Issa pronounced himself “deeply disappointed,” because the interview might work as “a roadmap for IRS officials to navigate investigative interviews with Congress.” Democrats, he said, were “flailing” because they’d been “unsuccessfully trying to convince the American people that IRS officials in Washington did not play a role in inappropriate scrutiny of Tea Party groups.” And that was part of the story, but it wasn’t the part Democrats were trying to debunk. They wanted to let the White House slide. Hey, look—it worked.
And so the focus has slid over to Camp. He’s attempting to broaden the focus of a probe and ask whether any IRS audits of individuals—not of groups—were conducted on orders from the Obama administration. The conservative media has been on that story almost as long as Camp has, with Wall Street Journal columnist Kimberley Strassel arguing that “an Obama campaign website [that] named and slurred eight Romney donors” effectively turned the IRS loose on them. The National Organization for Marriage has sued the IRS over the 2012 leak of its tax documents to the pro-gay Human Rights Campaign; at Wednesday’s rally in Washington, D.C., National Organization for Marriage president Brian Brown declared that the IRS “took our private tax information and gave it to the co-chair of Barack Obama's campaign!”

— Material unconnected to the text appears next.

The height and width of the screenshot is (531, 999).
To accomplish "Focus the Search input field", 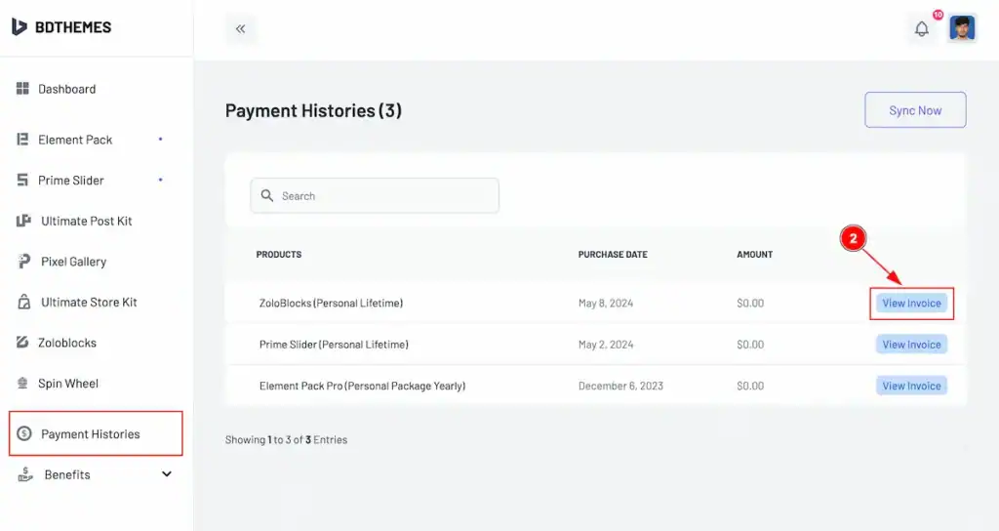I will click(375, 195).
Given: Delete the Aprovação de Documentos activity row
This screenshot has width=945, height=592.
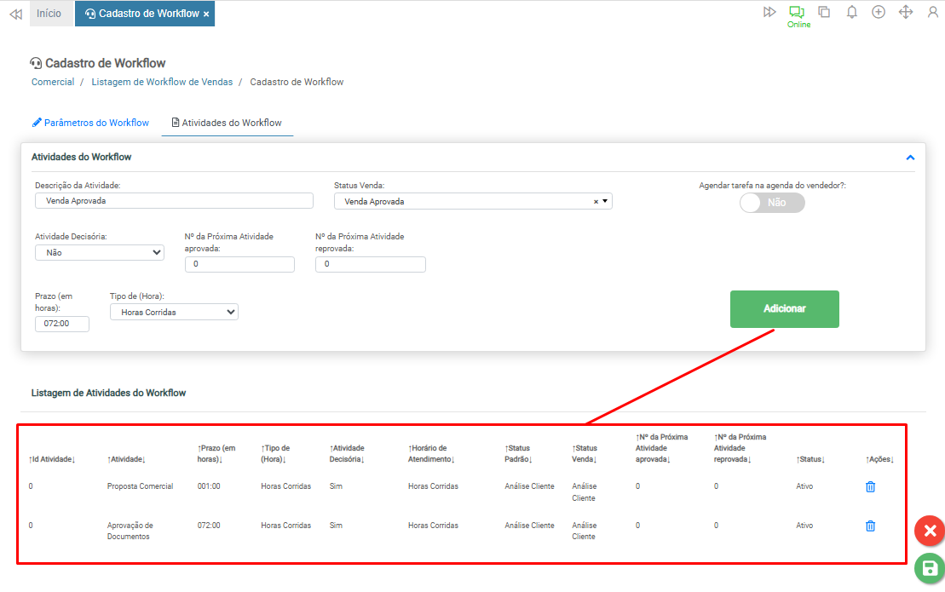Looking at the screenshot, I should coord(870,526).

If just one story bears out and the White House called in an audit, the fallout would devastate the administration. So the hunt continues, and the argument slowly evolves from “they targeted tax exemptions” to “they audited conservatives.” Texas Sen. Ted Cruz used his speech at the rally to stoke sympathy for the campaign donors, those who dared “to speak up, to bundle, to contribute, to participate.”
A crowd of thousands cheered—for high-dollar campaign bundlers. An Obama-led campaign to audit conservatives is the sort of fact you hardly need to prove. An Ohioan named George Brunemann told the crowd that he’d been hassled by the taxman and that “the IRS agent who audited me said, ‘You are being audited because of your association with the South Cincinnati Tea Party.’ ” (In interviews back home, he’s described this agent as “almost apologetic.”) Iowa Rep. Steve King, who got to Congress a decade ago, said he entered politics after “the IRS audited me one too many years in a row.”

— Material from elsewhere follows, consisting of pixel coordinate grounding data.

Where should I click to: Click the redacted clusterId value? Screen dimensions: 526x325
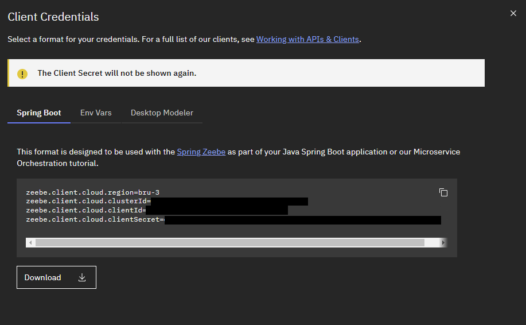point(229,201)
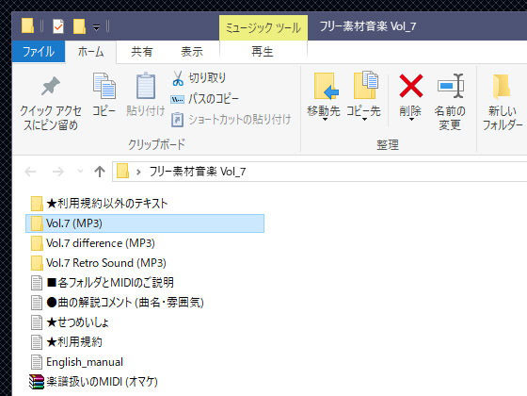
Task: Select the English_manual text file
Action: 76,362
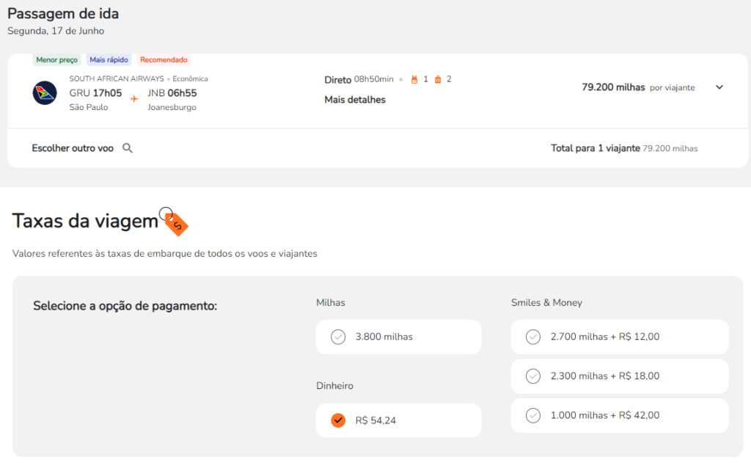
Task: Click the orange airplane route icon
Action: click(x=134, y=98)
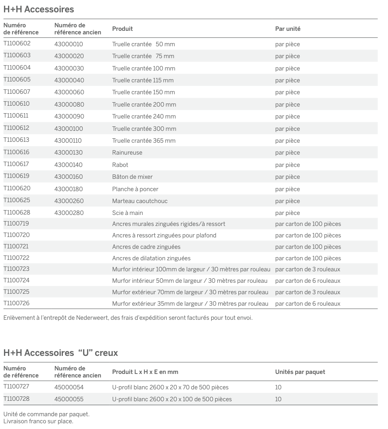Click the 'Produit' column header in first table
This screenshot has height=429, width=388.
coord(122,29)
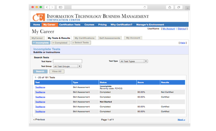Click the CE certification center logo
Screen dimensions: 216x131
39,17
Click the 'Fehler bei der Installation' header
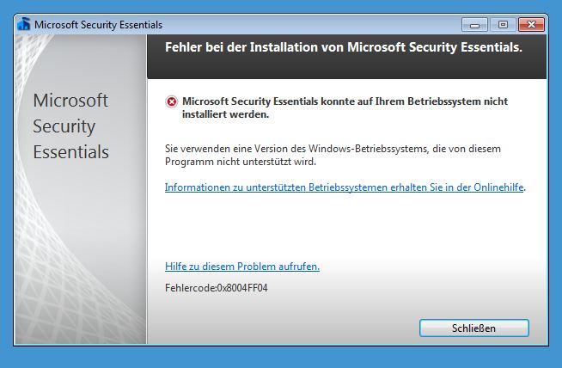 pos(344,48)
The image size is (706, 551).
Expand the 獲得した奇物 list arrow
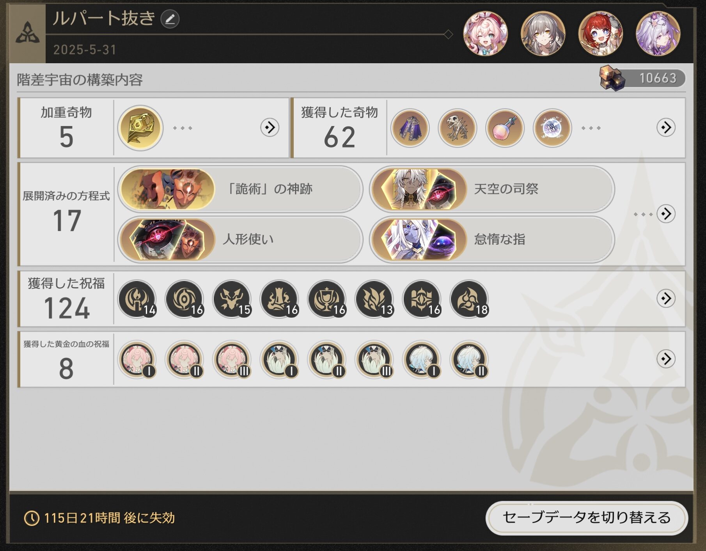point(666,128)

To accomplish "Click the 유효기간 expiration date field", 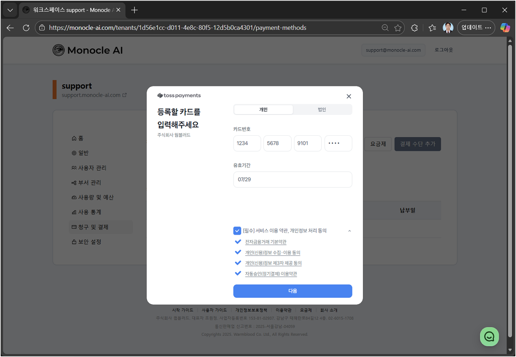I will point(292,179).
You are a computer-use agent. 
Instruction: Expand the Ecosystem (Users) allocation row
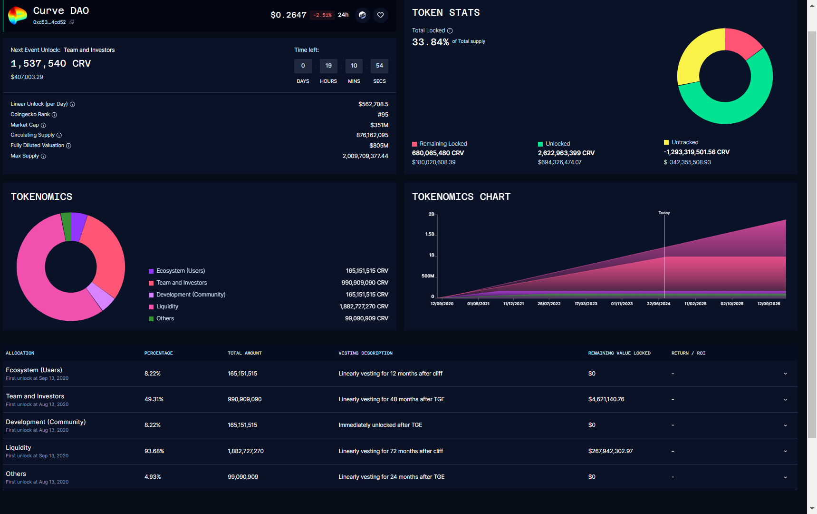click(785, 374)
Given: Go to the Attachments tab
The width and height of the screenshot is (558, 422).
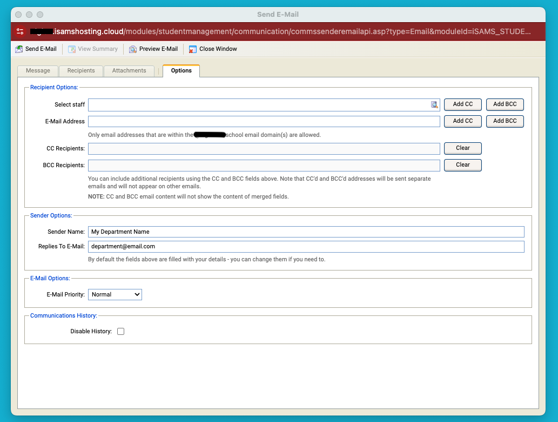Looking at the screenshot, I should 129,71.

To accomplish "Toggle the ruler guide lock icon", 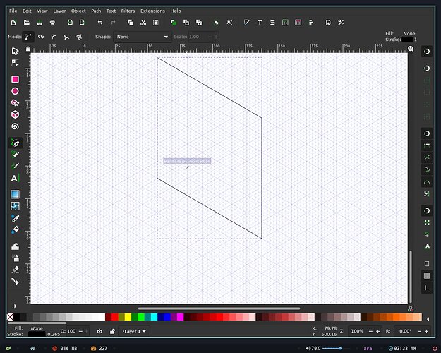I will click(28, 49).

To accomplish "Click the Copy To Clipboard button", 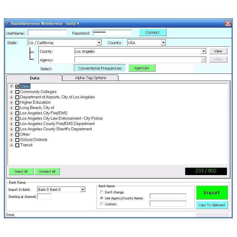I will 212,205.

This sentiment is winning. Republicans argue that the Justice Department and FBI are too compromised to conduct this investigation, and they’ve got some running room. Last week, when Public Policy Polling asked whether Attorney General Eric Holder should resign, only 34 percent said no and 41 percent said yes. A CNN poll this week logged an even better result; the percentage of people convinced that the White House “ordered the IRS” to send in the Stasi had surged by 10 points since May.
The sentiment thrived in Wednesday’s crowd, too. Gene McIlhone, who’d written “DEATH + TAXES IN ONE FELL SWOOP” on his poncho, thought about the last fortune cookie he’d cracked open. The piece of paper inside read: “A master can direct without speaking.” That said it all about Obama. “He hired the kind of people who knew what they had to do,” and he “will go down in history as the greatest Marxist who ever lived.”
Carol Lennon had drove from Clearwater, Fla., to make the rally—17 hours, overnight. Her brother-in-law's auto-body shop was targeted by the IRS, and she knew it was because he donated to the Tea Party. What was the president’s role? “Even if he doesn't come out and say it,” she said, “they know that's what he wants.”